Sometimes fantasy is written off as the unwanted step-child of “real” literature. Practical persons may consider fantasy as merely escapism, a way to ignore reality and its inconvenient laws of nature, and therefore a waste of time. However, the best fantasy, and any fiction, is not so much about escapisms as offering a lense in which to view the real world, so that when they return from the pretend world they’ve occupied for however many hours and days, they have greater understanding of their own world. Comparisons and metaphors are powerful tools in revealing truth.
Take Lewis Carroll’s Alice’s Adventures in Wonderland…
It is not only about a girl having adventures in a bizarre world that defies logic, but also about that hazy line between childhood and adulthood, work and play, and the difficulty of making decisions and choosing paths in a world that makes no sense, particularly to children who have not yet been conditioned or resigned to social expectations. I think our world is more bizarre and fantastical than most adults are consciously aware of, even outside of social structures. Giraffes anyone?
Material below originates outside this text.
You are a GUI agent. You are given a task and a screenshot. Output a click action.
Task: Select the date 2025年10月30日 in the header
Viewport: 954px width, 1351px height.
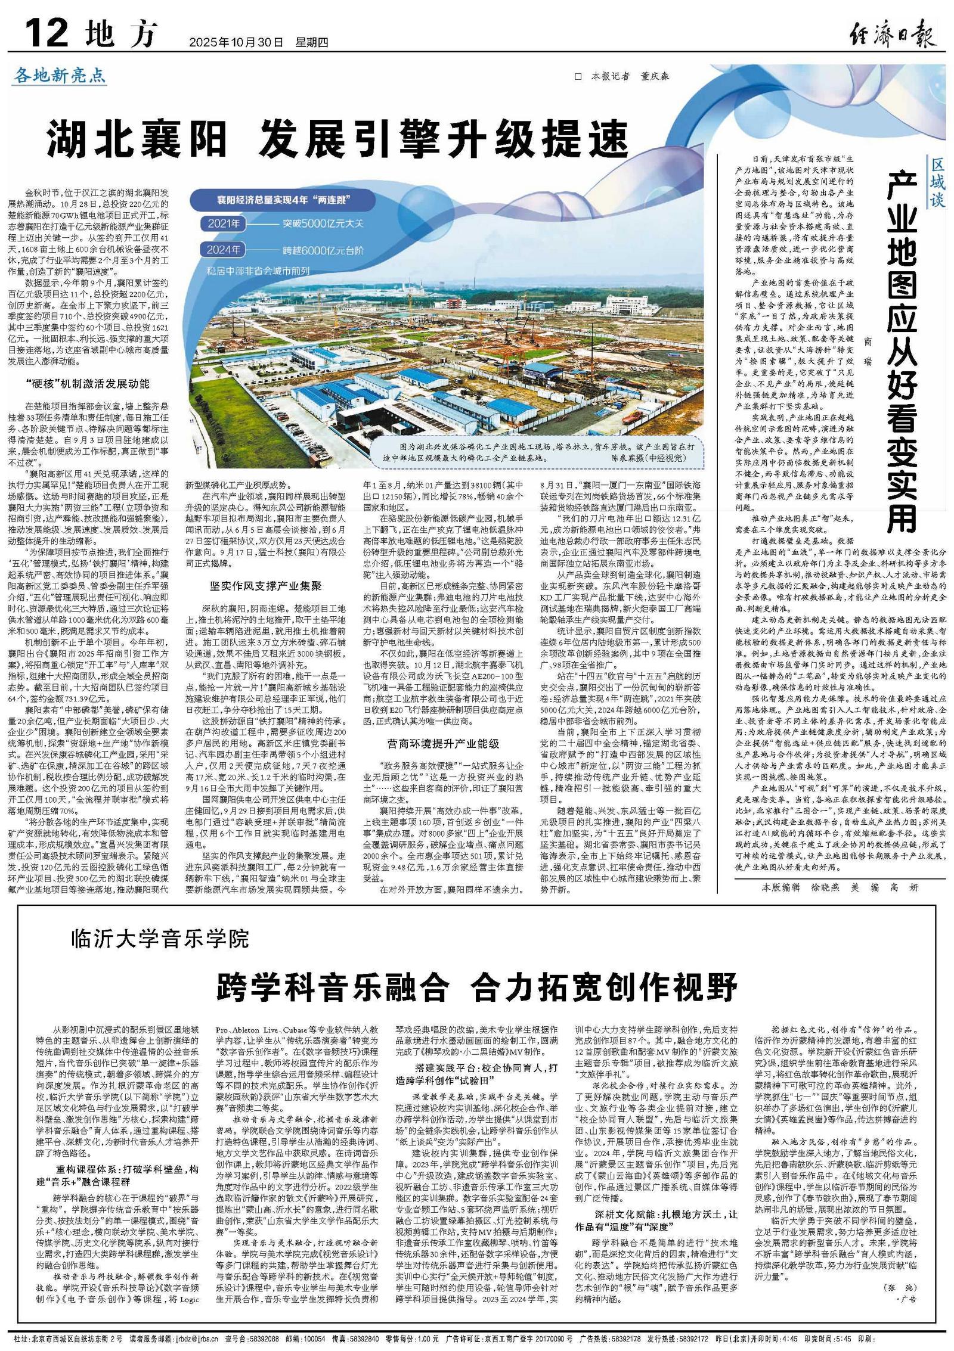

Fantasy jolts us into new ways of thinking, so we can reconsider our own world and various social, political, familial, or personal issues. While a child may read the book for entertainment, at some point they make comparisons to their everyday experience, and perhaps discover certain truths or conflict that they might not otherwise had they not slipped into another world. If the fantasy makes us dissatisfied with our real world, hopefully we can endeavor to change it for the better. I for one am dissatisfied with current modes of transportation and would really like to learn how to apparate.